O sistema mild-hybrid de 48 V e a desativação de cilindros são fundamentais aqui. Quando as condições permitem, o motor pode trabalhar só com dois cilindros ou, sempre que tiramos o pé do acelerador, desligar temporariamente.

E os consumos, claro, melhoram. Ao fim de cinco dias, a média ficou em 6,2 L/100 km. Mas, com o pé direito mais leve, dá para baixar para valores mais próximos de 5 litros.

Menos convincente é a resposta do câmbio DSG7. Na maior parte do tempo ele é suave e rápido, mas mostra algumas limitações quando exigimos mais.
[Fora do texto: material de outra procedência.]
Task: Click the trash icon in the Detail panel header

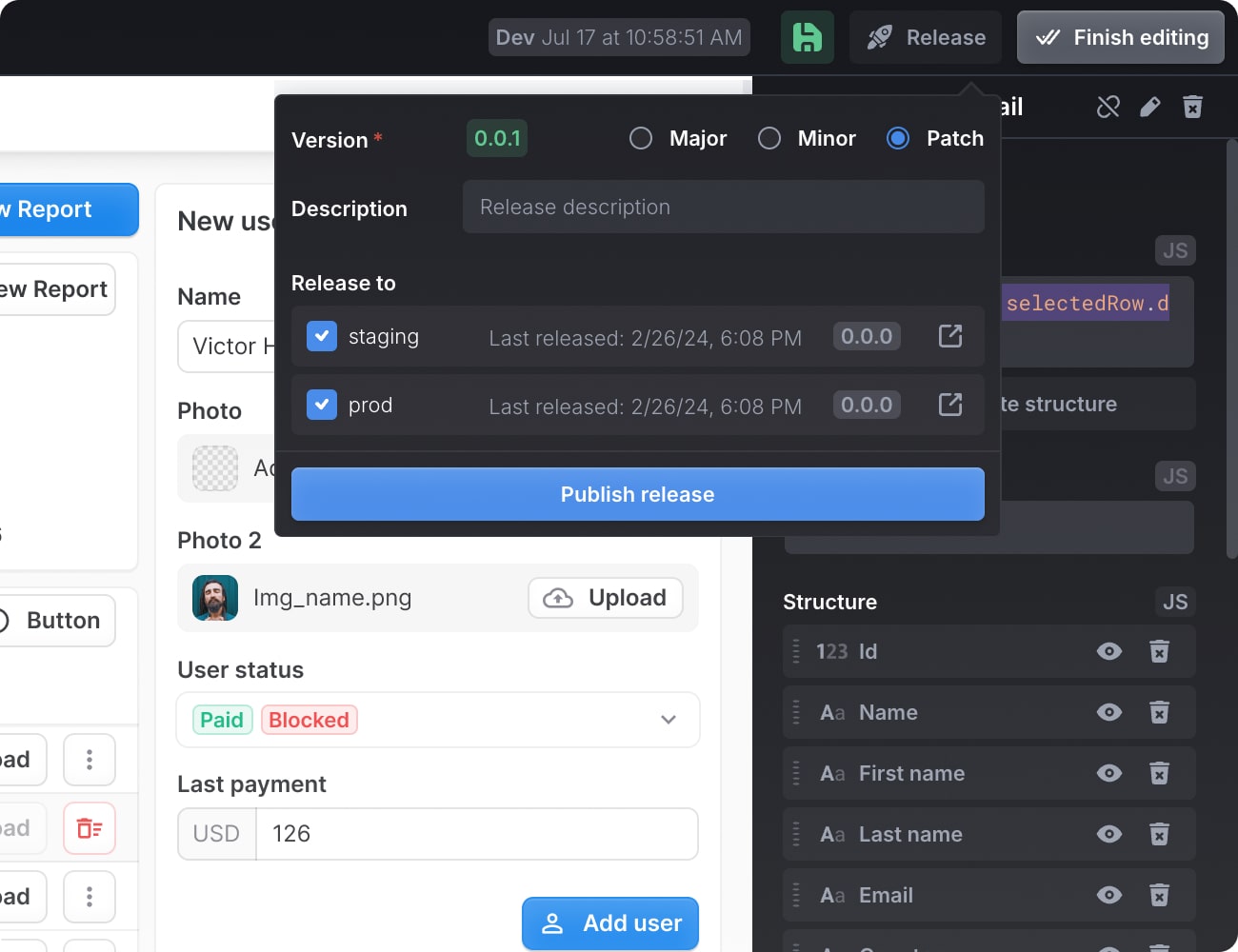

Acaba pedindo que a gente pise fundo demais para só então reagir ao que mandamos. Com modos de condução disponíveis - ou com os 150 cv das versões mais caras - isso se resolveria.
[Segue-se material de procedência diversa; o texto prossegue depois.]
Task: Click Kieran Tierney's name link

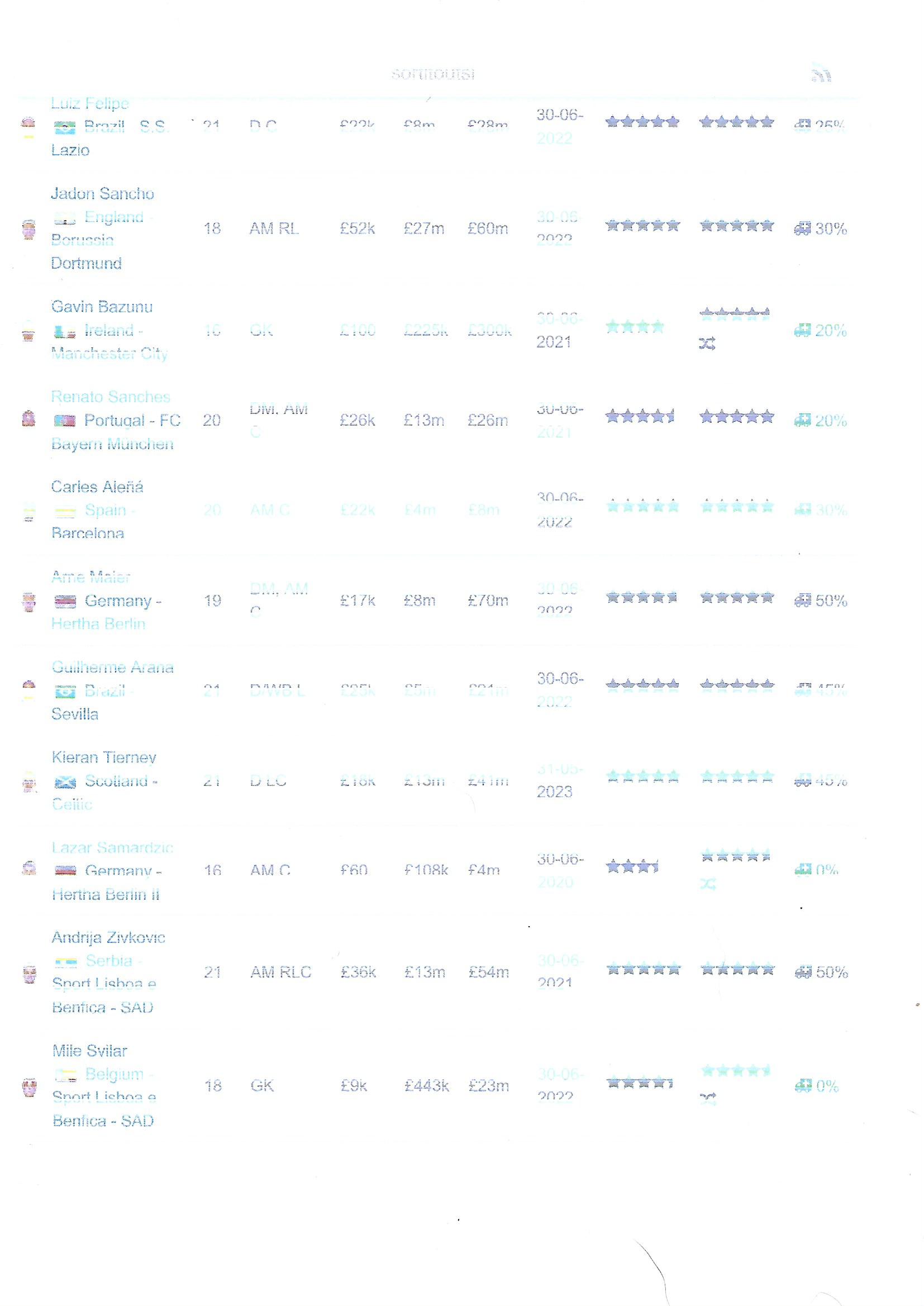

Divertido? Não, competente

Se a ideia é aproveitar cada cavalo, o T-Roc está longe de ser a opção mais divertida. A palavra certa é “competente”. Quando decidimos explorar o 1.5 eTSI, fica claro que ele se sente mais à vontade em baixa e média rotação.

Mas, sejamos sinceros: o SUV alemão não quer impressionar com números ou performance - e ainda bem. Porque é justamente na racionalidade que mora o seu maior trunfo.

Além disso, a ausência de modos de condução nesta versão deixa clara a calibração do conjunto, voltada para eficiência. Quer uma versão com “faca nos dentes”? Então espere mais alguns meses, porque vem aí um T-Roc R:

Quanto custa?

Mesmo com o fim do motor 1.0 TSI e do câmbio manual, o preço do SUV não foi fortemente impactado: custa apenas mais 1249 euros do que a geração anterior. O Guilherme Costa explica por quê (e sobretudo como) neste vídeo.

Assim, o Volkswagen T-Roc 2026 está disponível a partir dos 33 594 euros. Se você optar pelo nível de equipamento LIFE da unidade testada, o valor sobe para 36 544 euros. A diferença se justifica pela adição de rodas de liga leve de 17″, tela central de 12,9″, vidros traseiros escurecidos, cruise control adaptativo, câmera traseira e iluminação ambiente.

Para quem procura um T-Roc com consumos mais comedidos e, não se prevendo a adição de uma motorização Diesel, será preciso esperar por 2027. Serão lançadas duas versões full-hybrid (híbridos que não precisam ser ligados na tomada), uma estreia absoluta no SUV e também na Volkswagen.